2. Завязывай с FreeBSD. Есть ничем не хуже Cisco и Juniper.

3. Кстати, опять безапеляционное заявление. Уверен, что совсем-совсем ничем не хуже?

Изменено 26 марта, 2007 пользователем Kuzmich

[GateKeeper]

Kuzmich, относительно твоих "домашних заданий" - таки да, командир.

 

Относительно твоего "настроено и работает" - вот давеча в одной дискуссии упоминали SELECT по смещению в MS SQL. Таки да, работает, но говорят, что прикручивание сего идёт через ректоскопию головного мозга. А работает ведь.

 

Читали про проблемы программистов, которые плохо организуют свой код (особенно, если это ООП) и которые потом рвут волосы далеко не на голове, когда приходится делать рефакторинг?

 

А теперь на пальцах: вешать трапперы для форварднутых пакетов на конечных адресатах форвардов, как в варианте с ipfw, называется в народе "через ж*пу". Когда вдруг случится ситуация с переадресацией домена, вместо одного конфига придётся править десятки (хотя, конечно, зависит от количества маскированных таким образом компов). И теперь отсюда сделаем вывод: дабы человек не влез в коровий помёт изначально, будучи обманут улыбчивыми микки маусами, раздающими налево-направо листовки с "Как заработать миллионы за 10 минут" и бесплатной же "жувачкой", я лучше расскажу сразу человеку, что есть только один путь ДАО. Он его освоит, примет и реализует. После же, если не в болоте живёт, он может попробовать и варианты с ректоскопией, и даже, может быть, ему это понравится, но то будет чисто на его совести.

[Kuzmich]

Интересные у тебя пальцы, на которых ты объясняешь. Насыпать псевдопрофессионального жаргона, обвязав предлогами, и "типа в шоколаде". Особенно если по существу сказать нечего...

[XoRe]

2GateKeeper:

Про свободу выбора что-нибудь слышали?

 

2Kuzmich:

Дело не в динамических правилах.

Я вообще не использую динамические правила в своих фаерволлах.
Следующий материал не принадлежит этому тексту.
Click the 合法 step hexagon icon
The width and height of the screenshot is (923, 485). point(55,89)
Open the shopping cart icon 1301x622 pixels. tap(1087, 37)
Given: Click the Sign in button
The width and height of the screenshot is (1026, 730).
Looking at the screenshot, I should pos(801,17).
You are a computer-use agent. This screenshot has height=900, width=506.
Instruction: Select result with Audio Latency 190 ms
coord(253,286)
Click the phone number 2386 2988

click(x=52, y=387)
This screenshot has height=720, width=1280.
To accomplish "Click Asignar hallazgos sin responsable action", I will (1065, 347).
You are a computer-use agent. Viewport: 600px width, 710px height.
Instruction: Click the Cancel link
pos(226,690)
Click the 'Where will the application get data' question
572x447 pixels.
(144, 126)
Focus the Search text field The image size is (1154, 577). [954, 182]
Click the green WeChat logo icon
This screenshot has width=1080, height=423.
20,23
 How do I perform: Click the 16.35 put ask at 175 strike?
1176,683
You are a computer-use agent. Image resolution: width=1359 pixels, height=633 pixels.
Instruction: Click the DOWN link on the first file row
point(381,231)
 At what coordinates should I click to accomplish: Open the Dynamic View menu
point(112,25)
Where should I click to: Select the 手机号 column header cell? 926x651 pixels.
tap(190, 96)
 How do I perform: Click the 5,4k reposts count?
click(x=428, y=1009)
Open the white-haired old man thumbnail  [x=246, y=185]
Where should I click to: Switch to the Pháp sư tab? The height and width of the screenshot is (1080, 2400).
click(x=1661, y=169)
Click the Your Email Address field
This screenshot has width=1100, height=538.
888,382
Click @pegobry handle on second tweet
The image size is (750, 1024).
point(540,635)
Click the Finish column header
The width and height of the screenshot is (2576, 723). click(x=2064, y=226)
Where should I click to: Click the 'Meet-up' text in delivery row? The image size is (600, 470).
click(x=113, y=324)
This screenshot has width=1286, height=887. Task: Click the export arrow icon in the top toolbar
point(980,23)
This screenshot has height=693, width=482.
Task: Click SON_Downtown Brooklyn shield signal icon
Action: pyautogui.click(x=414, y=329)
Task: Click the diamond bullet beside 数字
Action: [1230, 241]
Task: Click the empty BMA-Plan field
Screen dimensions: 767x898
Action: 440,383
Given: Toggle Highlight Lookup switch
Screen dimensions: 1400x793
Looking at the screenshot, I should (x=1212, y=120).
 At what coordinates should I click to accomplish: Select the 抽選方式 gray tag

Во первых, не чувстую в них нужды.

Во вторых, при возникновении проблем, не хочу добавлять себе работы с тестированием опций sysctl:

net.inet.ip.fw.dyn_keepalive

net.inet.ip.fw.dyn_short_lifetime

net.inet.ip.fw.dyn_udp_lifetime

net.inet.ip.fw.dyn_rst_lifetime

net.inet.ip.fw.dyn_fin_lifetime

net.inet.ip.fw.dyn_syn_lifetime

net.inet.ip.fw.dyn_ack_lifetime

net.inet.ip.fw.dyn_max

net.inet.ip.fw.dyn_count

net.inet.ip.fw.curr_dyn_buckets

net.inet.ip.fw.dyn_buckets

 

А мне 100% пришлось бы их тестировать, когда я доказывал одному из наших провайдеров, что проблема не на моей стороне.